- OBJECTIF DE L'EXERCICE: Rédigez la suite de la critique du Caligula de Joe d'Amato reproduite ci-dessous, en reprenant après sa dernière phrase.

- TEXTE SOURCE:
_ _ _

Les orgies sanglantes de Caligula
Caligula, la véritable histoire (1981) de Joe d’Amato avec Laura Gemser, David Brandon (Éditions Bach Films) Sortie en DVD le 27 avril 2016
On sait que le cinéma bis italien s’est toujours nourri des grands succès à la mode pour se les réapproprier et en proposer des versions fauchées et/ou dégradées en faisant parfois preuve d’une inventivité passionnante. Si l’exemple le plus célèbre reste celui des zombies de Romero qui donnèrent lieu à une flopée d’œuvres sanglantes du côté des bouchers-charcutiers du cinéma transalpin ; on peut aussi citer les nombreux ersatz de L’Exorciste, la mode des films post-apocalyptiques après Mad Max ou encore celle des films d’heroïc-fantasy dans la lignée du succès de Conan le barbare.
Le cas du Caligula de Tinto Brass est plus rare dans la mesure où c’est le succès d’un film italien qui va relancer soudainement un genre que l’on croyait tombé en désuétude : le péplum. Sauf que désormais, c’est l’élément érotique qui attire producteurs, réalisateurs et spectateurs et quoi de mieux que les turpitudes des empereurs romains pour attirer le chaland friand de chair fraîche et de sévices raffinés ?

_ _ _

- DONNÉES FOURNIES:
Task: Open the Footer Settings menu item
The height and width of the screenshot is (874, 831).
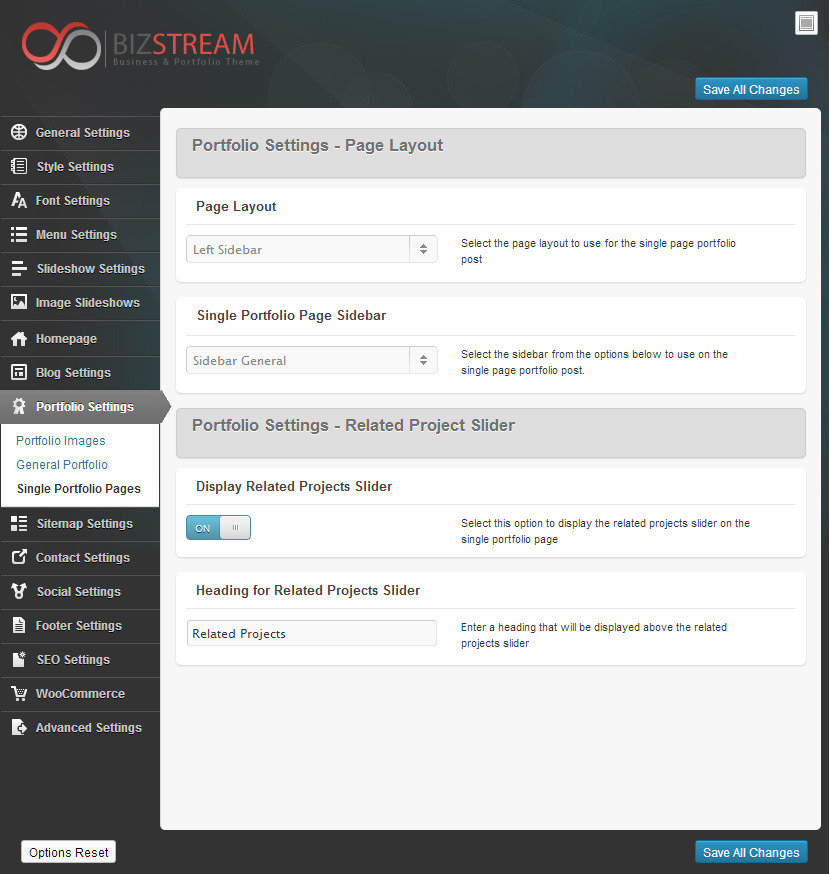Action: coord(78,626)
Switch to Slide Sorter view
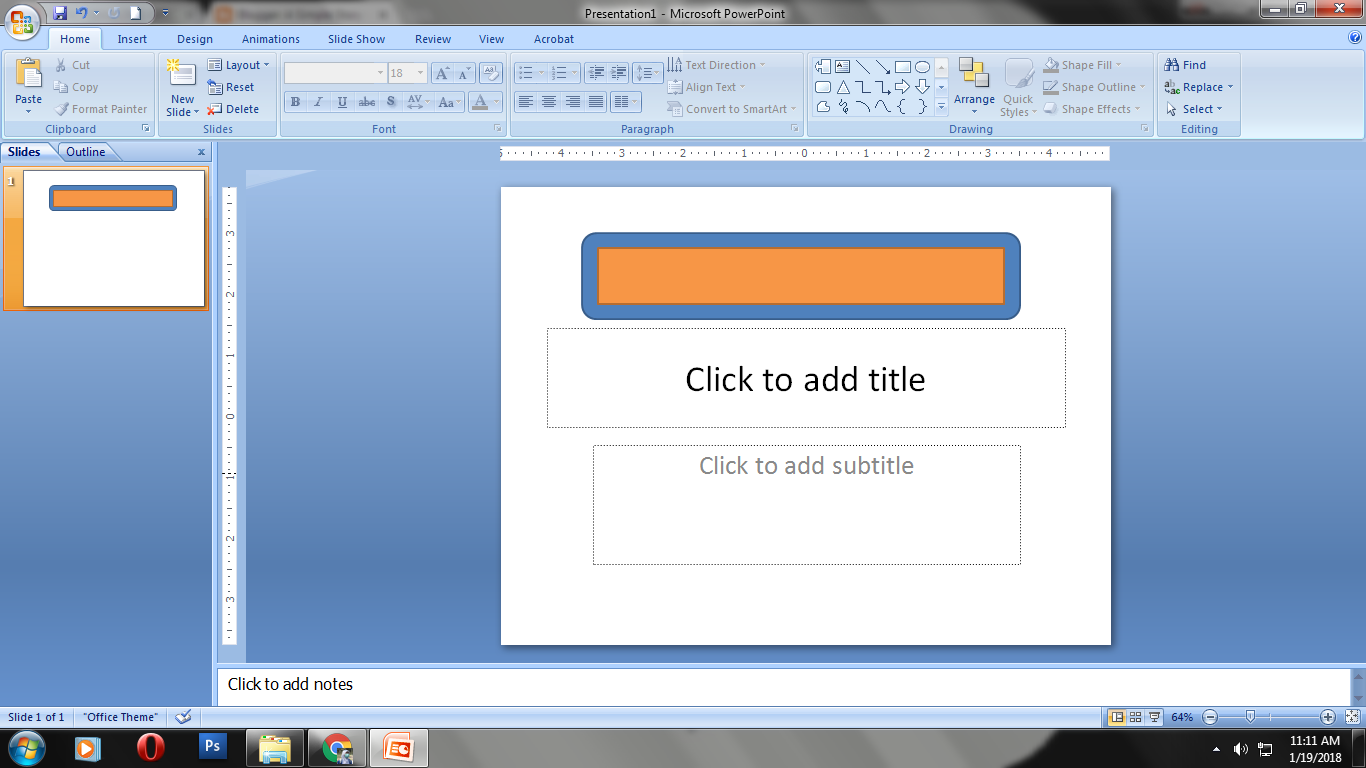Image resolution: width=1366 pixels, height=768 pixels. coord(1137,717)
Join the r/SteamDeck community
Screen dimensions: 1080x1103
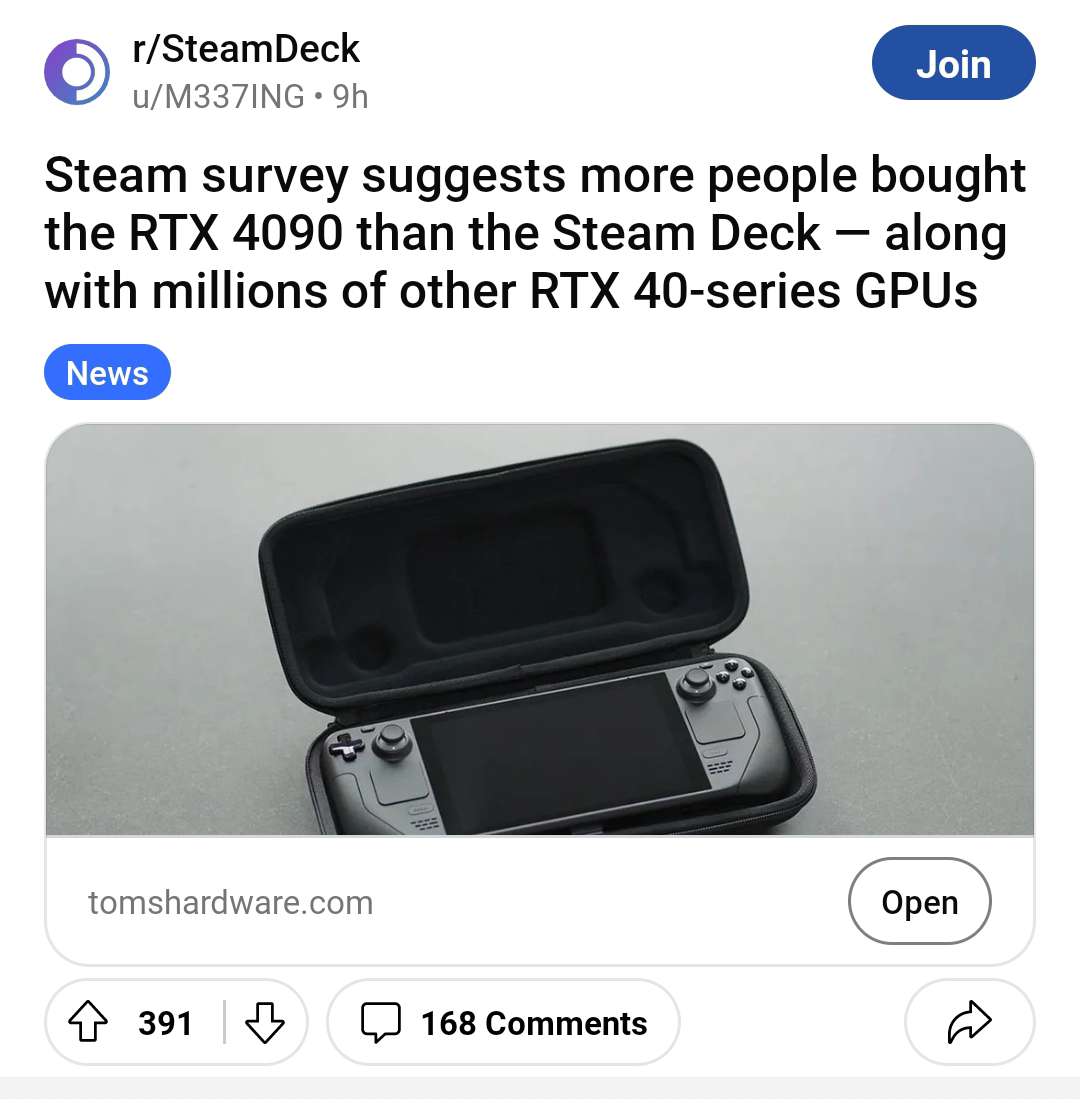coord(953,63)
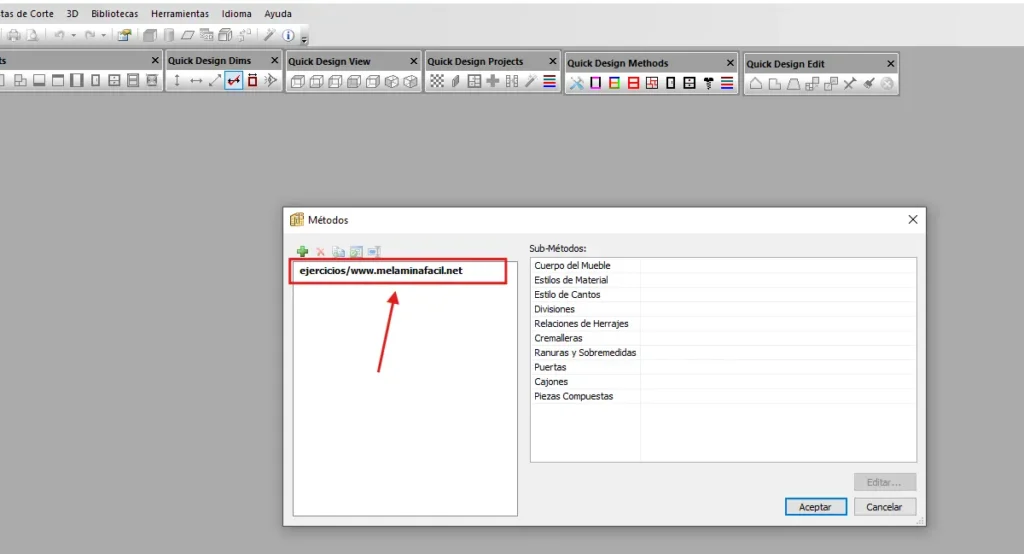Click the green plus to add a method
The height and width of the screenshot is (554, 1024).
303,252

_ _ _

- RÉPONSE À L'EXERCICE:
On ne s’étonnera donc aucunement de voir le sympathique et roublard Joe d’Amato prendre le train en marche et nous proposer une nouvelle version de Caligula. Les premières scènes nous mettent d’emblée dans le bain : parce qu’il a essayé de l’assassiner, le poète Domitius est condamné à avoir les tendons des bras et des jambes sectionnés et la langue arrachée sur ordre de l’empereur. Scène éprouvante où le cinéaste prouve son attachement à un certain cinéma gore.
Par la suite, Caligula, la véritable histoire est avant tout le récit d’un désir de vengeance. Parce que la belle Livia s’est suicidée lors d’une tentative de viol et que son compagnon a été tué par le tyran, la belle Miriam (l’incontournable Laura Gemser) décide d’entrer à la cour de Caligula pour fomenter un plan et venger son amie.
Entre deux orgies et de nombreuses atrocités, la belle parviendra à séduire l’empereur et à s’en faire aimer.
Le cadre de l’Empire romain décadent convient à merveille au tempérament de bateleur de Joe d’Amato qui ne se censure jamais lorsqu’il s’agit d’être excessif. Plus fauché que le grand film baroque de Tinto Brass, son Caligula est un chaotique mélange de genres les plus extrêmes. A ce titre, une scène où deux gladiateurs se massacrent au milieu d’une orgie pourrait parfaitement résumer la teneur du film : une ambiance plutôt érotique soudainement entachée par des flots d’hémoglobines (qui giclent au visage des participants).
Gore, le film l’est parfois, notamment lors de cette scène éprouvante où un sénateur se fait empaler et voit la lance qu’on lui a enfoncée dans l’anus ressortir par la poitrine ! Mais cette dimension horrifique (Caligula n’hésite pas non plus à jeter violemment sur le sol un nourrisson !) et cruelle cohabite avec une atmosphère beaucoup plus sulfureuse de film érotique.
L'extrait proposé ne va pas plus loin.